Joyce modelled the character upon his wife, Nora Barnacle; indeed, the day upon which the novel is set — June 16, 1904, now called Bloomsday — is that of their first date. Nora Barnacle's letters also almost entirely lacked capitalization or punctuation; Anthony Burgess has said that 'sometimes it is hard to distinguish between a chunk of one of Nora's letters and a chunk of Molly's final monologue'.[3] Some research also points to another possible model for Molly in Amalia Popper, one of Joyce's students to whom he taught English while living in Trieste. Amalia Popper was the daughter of a Jewish businessman named Leopoldo Popper, who had worked for a European freight forwarding company (Adolf Blum & Popper) founded in 1875 in its headquarters in Hamburg by Adolf Blum, after whom Leopold Bloom was named. In the (now published) manuscript Giacomo Joyce, are images and themes Joyce used in Ulysses and A Portrait of the Artist as a Young Man.

Cultural references[edit]

Literature[edit]

  • J.M. Coetzee's novel Elizabeth Costello portrays the fictional writer Costello as the author of a fictional novel, The House on Eccles Street, which is written from Molly Bloom's point of view.
  • Susan Turlish's play Lafferty's Wake features the character Molly Greaney quoting from Molly's monologue.
  • Nobel Laureate Mo Yan concludes The Republic of Wine with what could be seen as an homage to Molly's soliloquy.

Music[edit]

  • Kate Bush song 'The Sensual World' echos Molly Bloom's soliloquy. Bush's 2011 album Director's Cut includes a newer version of the track ('Flower of the Mountain') with new vocals that use the original Joyce text.
  • Amber produced a Dance Song entitled 'Yes.'
  • 'Yes I Said Yes I Will Yes' is the title of a track by Bristol-based jazz quartet Get the Blessing, appearing on their album Bugs in Amber.
  • Tom Paxton's album '6' contains a song titled 'Molly Bloom'.
  • The video of Endless Art by A House spells out part of the soliloquy letter by letter.

Film and television[edit]

  • The soliloquy is featured in a Rodney Dangerfield movie, Back to School, wherein it is read aloud to a college English class by Dr. Diane Turner (played by Sally Kellerman).
  • Stephen Colbert's parody of Donald Trump's announcement for his presidential candidacy, entitled 'Announcing: an Announcement,' recites part of the soliloquy in an otherwise random series of statements.[4]

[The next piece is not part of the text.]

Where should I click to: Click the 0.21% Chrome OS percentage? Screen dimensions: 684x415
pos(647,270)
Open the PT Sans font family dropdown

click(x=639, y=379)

Gympie Ulysses Poker Run Game

Art[edit]

  • A bronze sculpture of Molly Bloom stands at the Alameda Gardens in Gibraltar. This running figure was commissioned from Jon Searle to celebrate the bicentenary of the Gibraltar Chronicle in 2001.[5]

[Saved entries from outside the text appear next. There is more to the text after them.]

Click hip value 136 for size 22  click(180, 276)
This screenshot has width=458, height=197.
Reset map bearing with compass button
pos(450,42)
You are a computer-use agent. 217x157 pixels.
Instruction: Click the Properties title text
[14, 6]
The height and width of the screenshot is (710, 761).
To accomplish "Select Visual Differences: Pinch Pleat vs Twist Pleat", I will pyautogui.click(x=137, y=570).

Gympie Ulysses Poker Run Game

Other[edit]

The character Ralph Spoilsport recites the end of the soliloquy, with erratic variations in gender pronouns, as the last lines of the Firesign Theatre's album How Can You Be in Two Places at Once When You're Not Anywhere at All.

References[edit]

  1. ^Kenner, Hugh (1987). Ulysses. Johns Hopkins University Press. pp. 147. ISBN0801833841.
  2. ^Parody, Antal (2004). Eats, Shites & Leaves: Crap English and How to Use it. Michael O'Mara. ISBN1-84317-098-1.
  3. ^Ingersoll, edited by Earl G.; Ingersoll, Mary C. (2008). Conversations with Anthony Burgess (1. printing. ed.). Jackson: University press of Mississippi. p. 51. ISBN160473096X.CS1 maint: extra text: authors list (link)
  4. ^Stephen Colbert (June 16, 2015). Announcing: an Announcement. Event occurs at 5:18.
  5. ^'Special Events'. Gibraltar Chronicle. 2001. Archived from the original on 30 October 2013. Retrieved 16 July 2013.

Further reading[edit]

  • The Chronicle of Leopold and Molly Bloom: Ulysses as Narrative full preview on Google Books
  • Blamires, Harry (1988). The New Bloomsday Book: A Guide Through Ulysses (Revised Edition Keyed to the Corrected Text). London: Routledge. ISBN0-415-00704-6.
  • Joyce, James (1992). Ulysses: The 1934 Text, as Corrected and Reset in 1961. New York: The Modern Library. ISBN0-679-60011-6.

Poker Run Movie

External links[edit]

  • 'Molly Bloom's Website (Rock Band)'. 2009-09-30.

Gympie Ulysses Poker Run Races

  • 'Molly Bloom's Website (Canadian Pub)'. 2008-01-21.